Harry was pulled from his deep trance he got when working on rune on the breach of good progress. He was pissed. But Malfoy wasn't done yet. Oh no.
"Maybe you want to carve yourself a nice little hole to hide yourself from Sirius Black? Or the dementors! Maybe they'll try to get you in the Quidditch changing room to give you a nice little kiss! It would be great if they could take care of you bushy friend at the same time…"
"Malfoy." Harry growled in barely contained anger. "Leave before I deal some lasting damage here."
Malfoy was about to say something but saw that Harry had an arm straight, probably pointing him from under the table. His wand arm.
"You wouldn't dare. Even to defend your mud…"
Harry had enough. Despite his threat, he knew cursing Malfoy in the middle of the Great Hall with a majority of the students watching wasn't a good idea. However, he didn't care. And something really weird Luna said to him once gave him a sick idea.
"Ridiculous!"
The spell hit Draco on the leg and the result was… unexpected. His robe all but disappeared, leaving him in a tight, outrageous leather suit. Or, at least, what Harry could imagine what an outrageous leather suit would be like. He now sported a shiny black leather harness with tight shorts, spikes and a whip at his side. The best part was the leather mask with a zipper that kept his mouth shut. If Draco had been a boggart, he would have been instantly dissipated from the laughter that erupted in the Great Hall.
"Sorry, Malfoy. I don't swing that way. Please, refrain your urges." Harry said, smiling, while Ron was spilling food everywhere so hard he was laughing.
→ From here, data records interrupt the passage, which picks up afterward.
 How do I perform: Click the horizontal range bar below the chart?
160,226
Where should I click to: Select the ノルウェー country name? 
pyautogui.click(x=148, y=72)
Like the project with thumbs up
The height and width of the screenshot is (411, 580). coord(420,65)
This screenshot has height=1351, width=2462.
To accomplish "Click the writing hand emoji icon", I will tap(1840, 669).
Hermione drew her book close to her eyes, covering her face.
Draco wanted desperately to say something but choose to run away instead. Harry got up from his chair and whispered to the twins, who were howling and whistling at Malfoy retreating form.
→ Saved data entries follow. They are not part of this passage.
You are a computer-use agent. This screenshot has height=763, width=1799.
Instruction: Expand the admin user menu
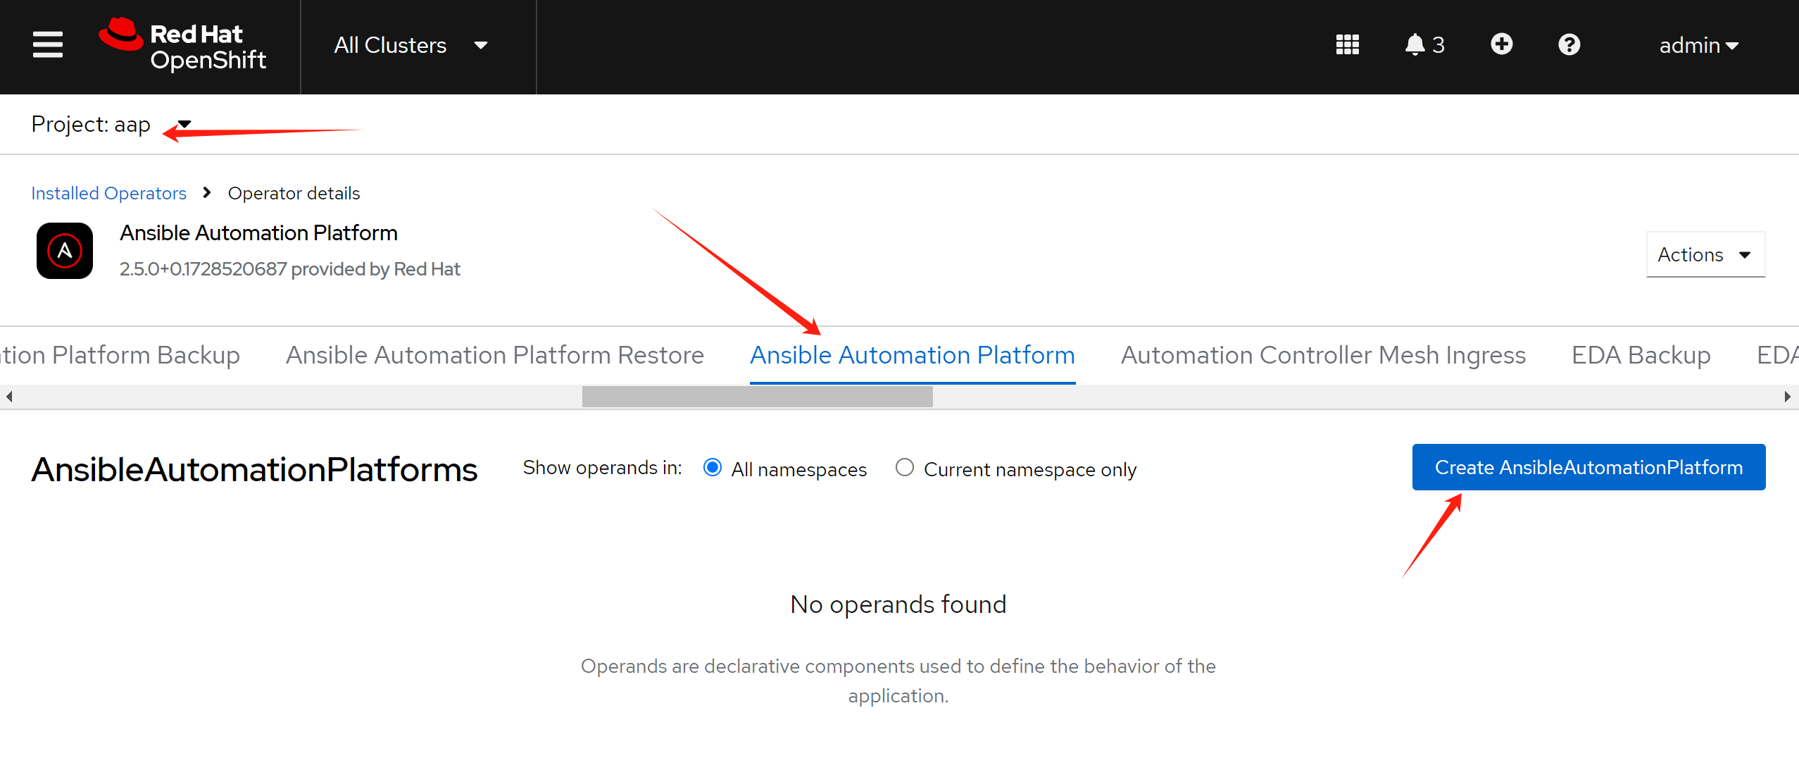(x=1698, y=46)
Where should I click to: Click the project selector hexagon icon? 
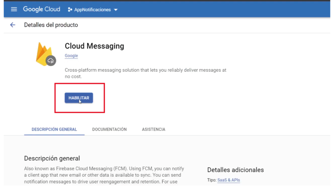[70, 10]

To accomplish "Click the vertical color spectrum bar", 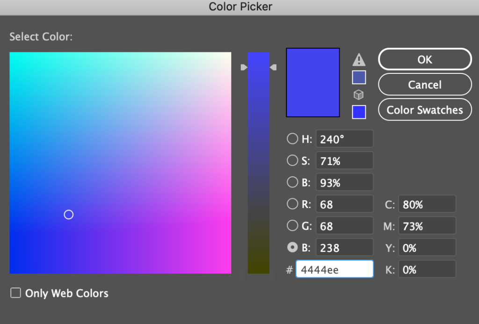I will 258,164.
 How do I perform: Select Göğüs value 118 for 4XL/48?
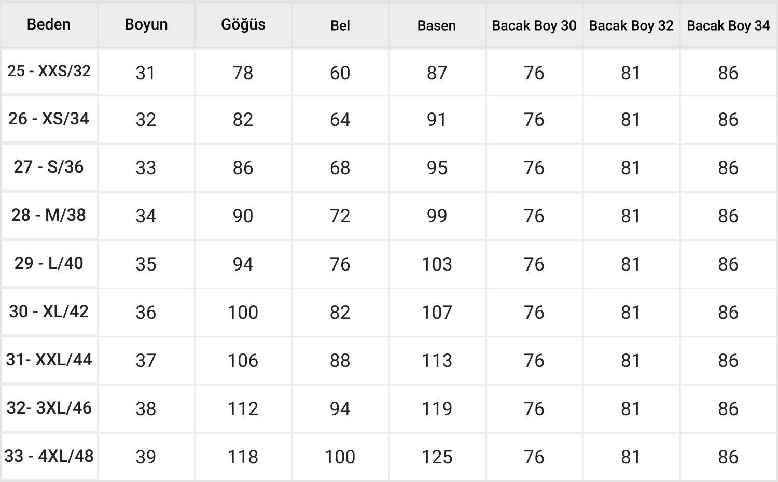[x=243, y=457]
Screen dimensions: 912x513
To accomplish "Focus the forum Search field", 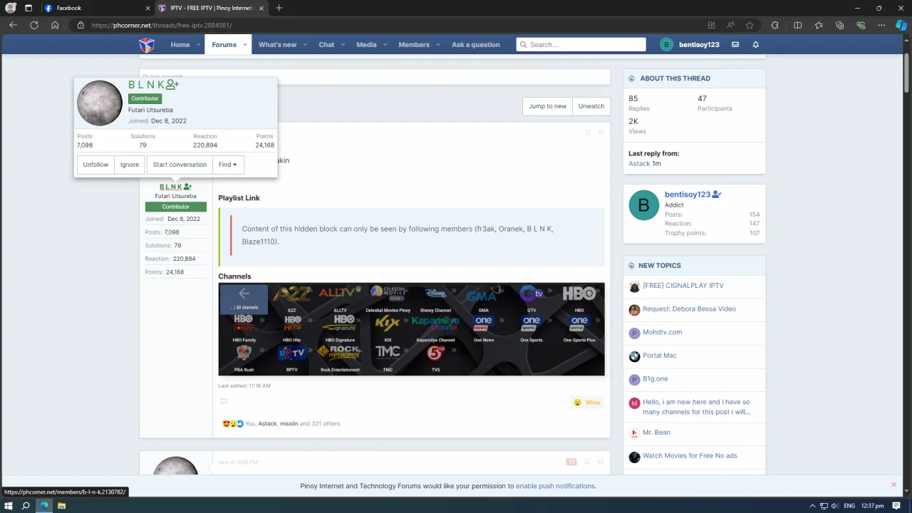I will coord(581,44).
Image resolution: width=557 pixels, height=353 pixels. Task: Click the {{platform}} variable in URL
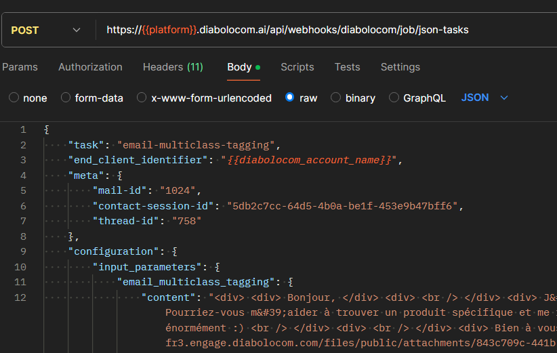(x=169, y=30)
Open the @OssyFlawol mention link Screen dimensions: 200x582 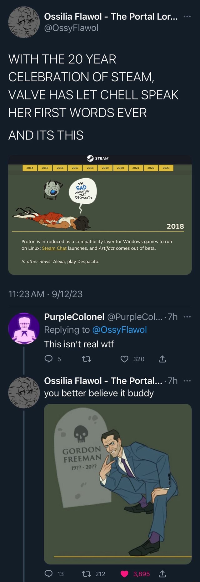(119, 330)
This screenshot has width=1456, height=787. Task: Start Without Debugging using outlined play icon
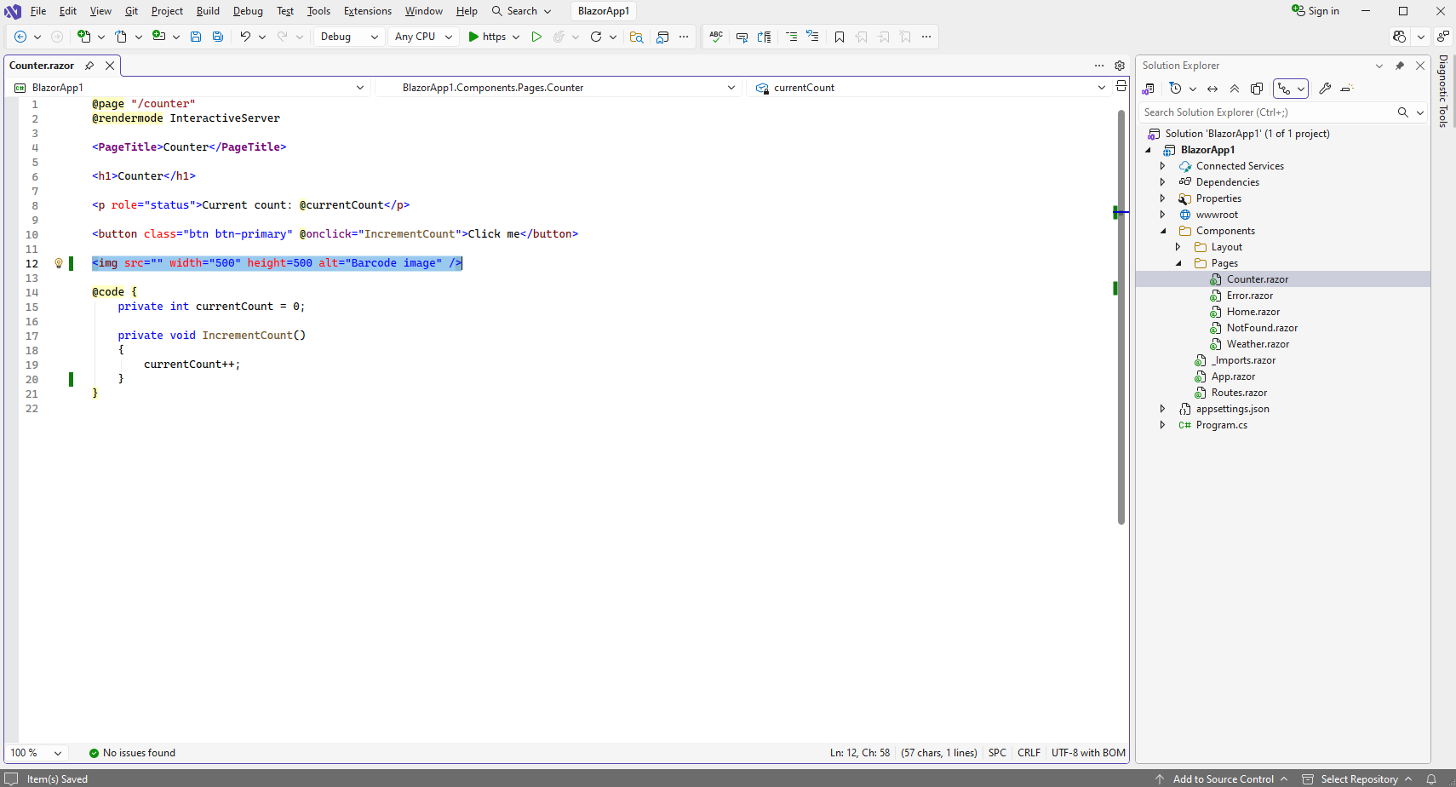pos(536,37)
"We need to talk. Before dinner, outside the gates." Harry said simply.
The twin looked at him oddly. His eyes were serious. Someone would be in pain. They didn't want to be at the place of that poor bloke.
"What is it you want?" asked Fred, as he and his other self got to Harry. He was sitting against a low stone wall leading to the entrance gates of Hogwarts.
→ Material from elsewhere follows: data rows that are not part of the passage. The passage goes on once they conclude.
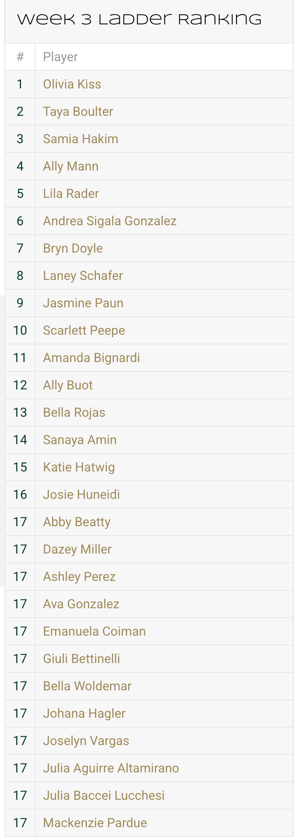Select Samia Hakim in the ranking
Screen dimensions: 294x838
point(81,139)
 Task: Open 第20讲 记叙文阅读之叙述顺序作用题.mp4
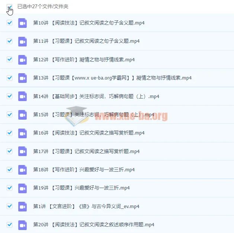tap(93, 225)
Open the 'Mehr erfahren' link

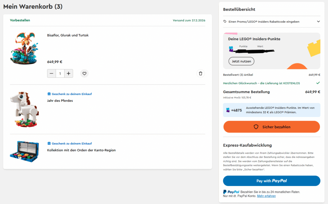pyautogui.click(x=266, y=196)
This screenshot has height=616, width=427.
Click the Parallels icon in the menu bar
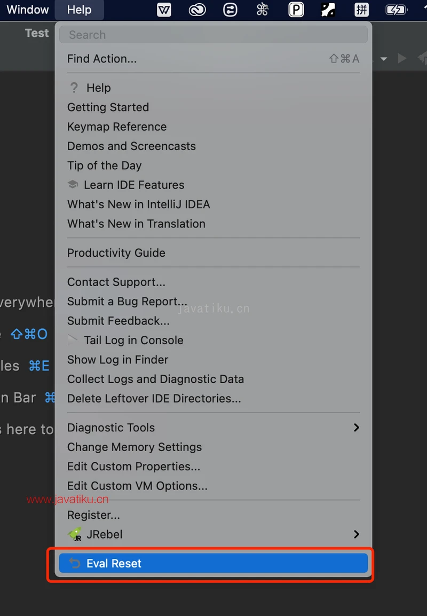point(296,10)

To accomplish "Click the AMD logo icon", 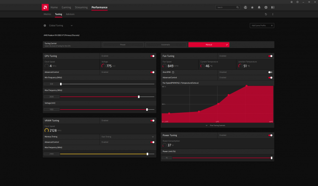I will pos(45,7).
"I need… pranks." He said.
"Pranks?" asked the twins in stereo.
"Yes. I want you to prank Malfoy. Not once or twice. Every day. Multiple times per days if possible. I'll help. I'll purchase whatever stuff you need within reasonable limits. I'm willing to fund research for trying new stuff on him. I want to give him hell."
The twins looked at each other before asking, "Why now…" began Fred
"All of a sudden?" finished George.
Harry had a determined look on his face.
"He called Hermione a Mudblood. Again. He's done that for the last three years. He keeps saying he wants both of us dead and he keeps saying it loud enough for everyone to hear but no-one does anything about it. All I ever really did was to tell him to back off. And now he wants to interrupt my study time? How much of my time will I let him waste? I'm finally sick of it. He started a war back in the first year and I'm sick of fighting it battle by battle. I've only just realized how big a blow I took. It's time for some retaliation."
The twin grinned and went to Harry's sides, each putting an arm around his shoulder.
"Harry, mate, you're…" began George.
"...finally…" pursued Fred.
"...growing a pair. It's going…"
"...to be a pleasure, even had it…"
"...been for free. But with your…"
"...funding, it's going to be grand."
An alliance formed, and the twins went back to work, harder than ever. Some people would say later that, during that week, you could sometimes mistake the fumes coming from the fifth year dormitories for ghosts so thick they were.
Two weeks before Christmas Break, hell was unleashed at the Malfoy Heir.